By Christie U. Omonigho with Agency Report

Upstream merger and acquisition (M&A) activity according to Rystad Energy’s research analysts, is expected to slow down even significantly this year following two years of record-high transactions driven by US shale mergers. The global deal pipeline value according to them, stands at approximately $150 billion as much of the sector’s consolidation has run its course, making a return to recent peaks unlikely. Geopolitical tension in the Middle East, the ongoing conflict in Ukraine and the UK’s challenging fiscal environment are also expected to create headwinds, and remarkably too, for market participants.

They were of the opinion that North America would continue to lead in global M&A activity, to be driven by nearly $80 billion in upstream opportunities on the market. Noting that some other American locations like South America has seen deals’ value rise from $3.6 billion in 2023 to $14.1 billion in 2024 (excluding Chevron’s acquisition of Hess), which also was due largely to regional exploration and production (E&P) growth ambitions — and despite Petrobras halt of its divestment program.

They have believed that last year essentially marked a significant year, in terms of consolidation in the US shale sector, with approximately 17 consolidation-focused deals, compared to just about three acquisitions in late 2023. “Activity was always expected to fall after such dramatic highs, but there is still plenty of business to be done,” they said, adding that it can’t be taken away that North America still leads in terms of M&A activity, and will surely continue to play a vital role in maintaining the market’s health. They also see potential for further upside if US shale gas M&A activity increases, “assuming Henry Hub prices remain stable and conducive to dealmaking”.

And looking beyond traditional hubs, Atul Raina, Vice President, Oil & Gas Research believes also that the Middle East is rapidly emerging as a significant center for M&A activity. “Bolstered by liquefied natural gas (LNG) expansion plans, the region recorded its second-highest year of M&A activity since 2019, with deal value reaching nearly $9.65 billion in 2024, following a five-year peak of $13.3 billion in 2022”. Adding that the surge in activity could be attributable to the Middle Eastern national oil companies who have their major projects under way – the QatarEnergy’s North Field expansion and ADNOC’s Ruwais LNG for instance.
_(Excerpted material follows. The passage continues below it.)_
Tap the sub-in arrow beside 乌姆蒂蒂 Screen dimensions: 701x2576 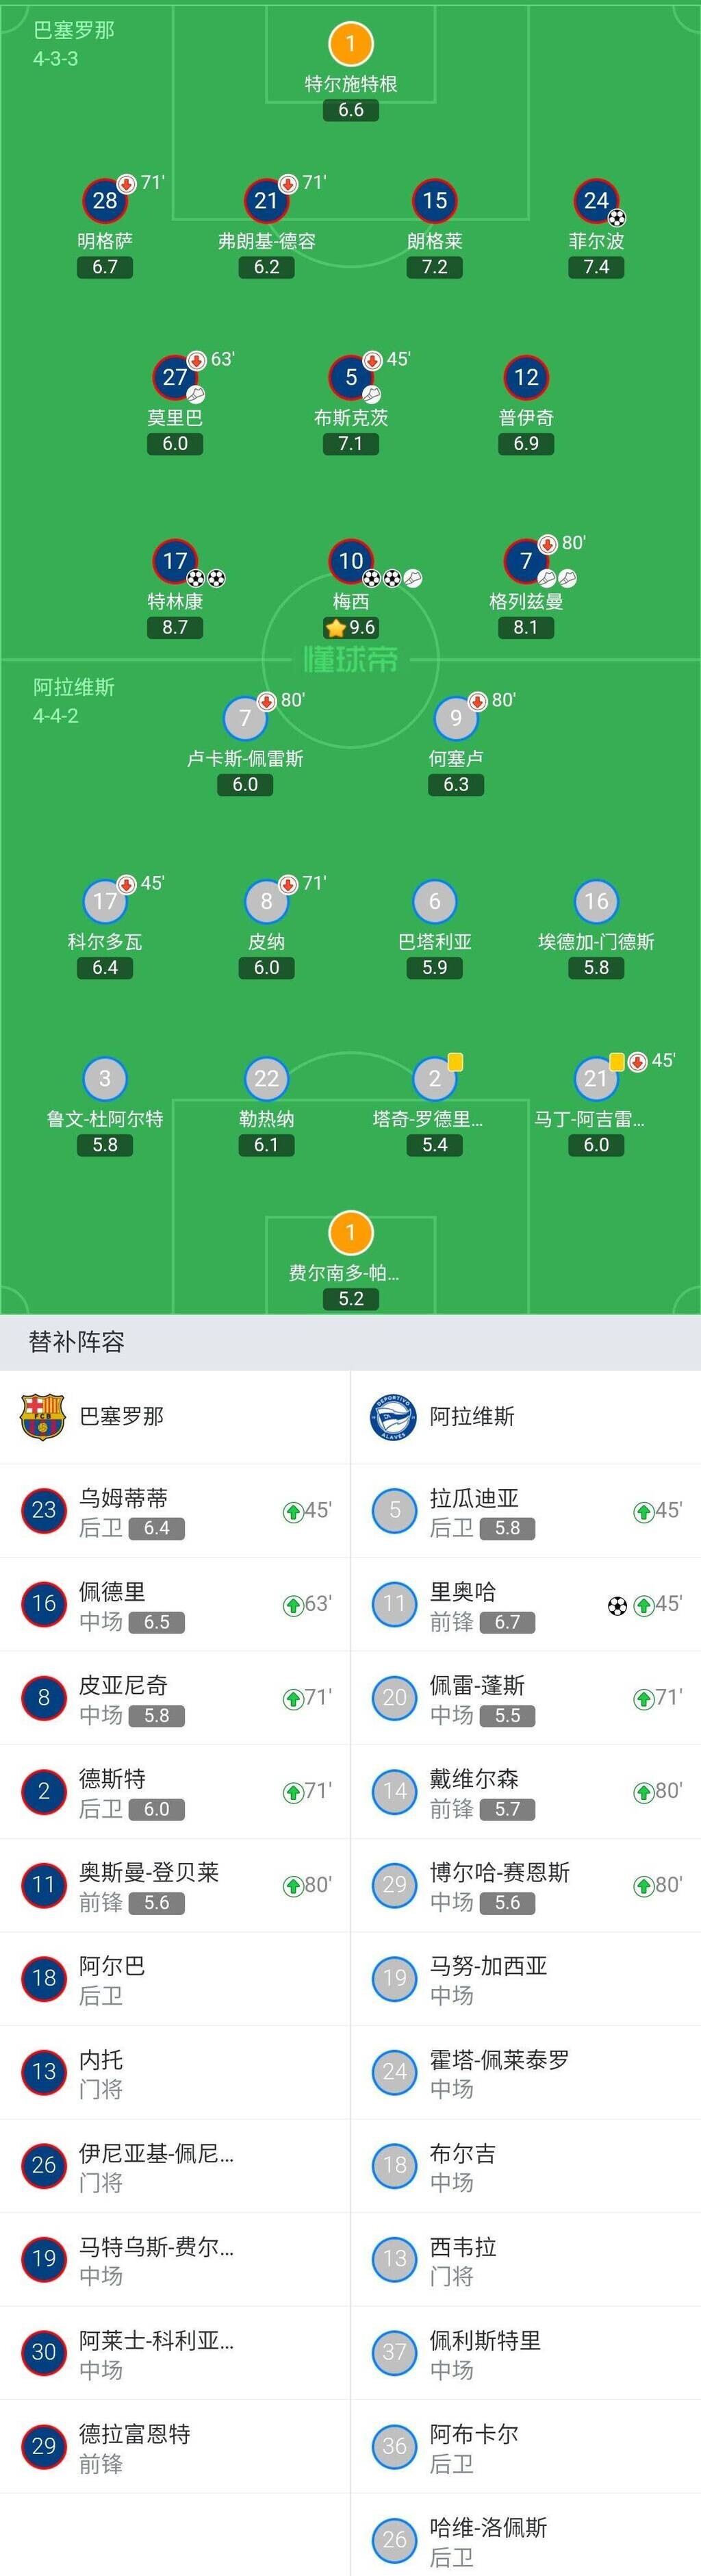[x=293, y=1512]
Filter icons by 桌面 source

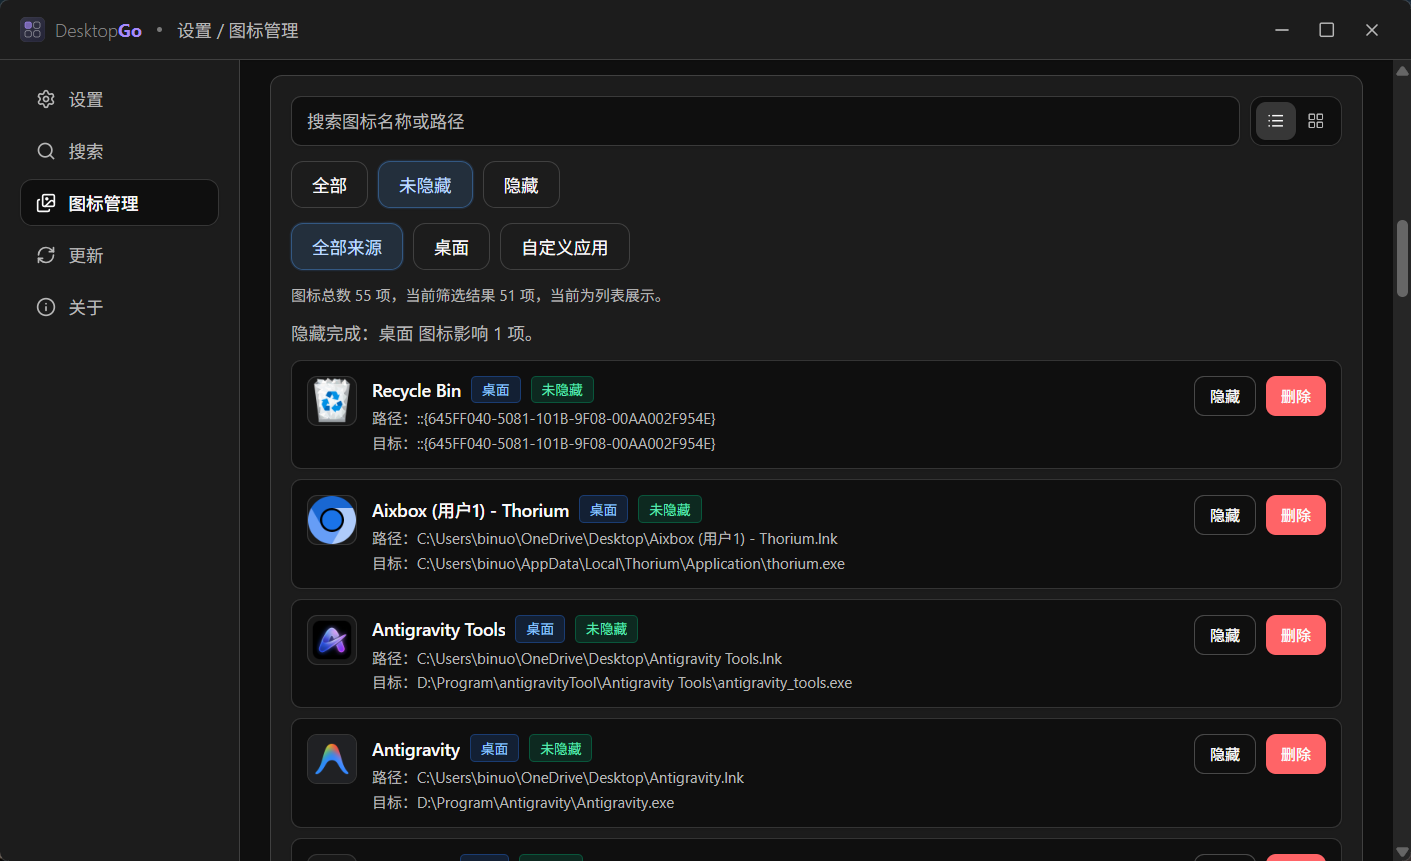point(451,247)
The North Field expansion, from further disclosures, is aiming to elevate QatarEnergy’s LNG production to 142 million tonnes per annum (Mtpa) by the early 2030s. ADNOC is reportedly considering awarding an additional 5% stake in Ruwais LNG to an international partner, although the ongoing geopolitical tension in other parts of the region may pose obstacles.

“M&A deal value in Europe decreased by around 10% year-on-year, to $14 billion in 2024. Around 75% of the regional total centered on the UK, where majors have been adopting an autonomous model strategy to expand their presence in the North Sea. The largest deal this year involved Shell and Equinor merging their UK North Sea upstream portfolios, excluding some of Equinor’s cross-border assets. The combined entity will become the largest producer in the UK North Sea, with a projected output of around 140,000 barrels of oil equivalent per day (boepd) by 2025”.

“Despite $8 billion worth of upstream opportunities in the region, the outlook for future M&A activity in Europe remains uncertain due to fiscal policy in the UK, which accounts for 73% of the potential deals, valued at about $5.9 billion. Tightened government fiscal terms for offshore oil and gas threaten to dampen buyer interest also. However, combining portfolios that balance deferred tax positions and future expenditure could be an emerging trend in the country’s M&A landscape, given the current fiscal challenges”.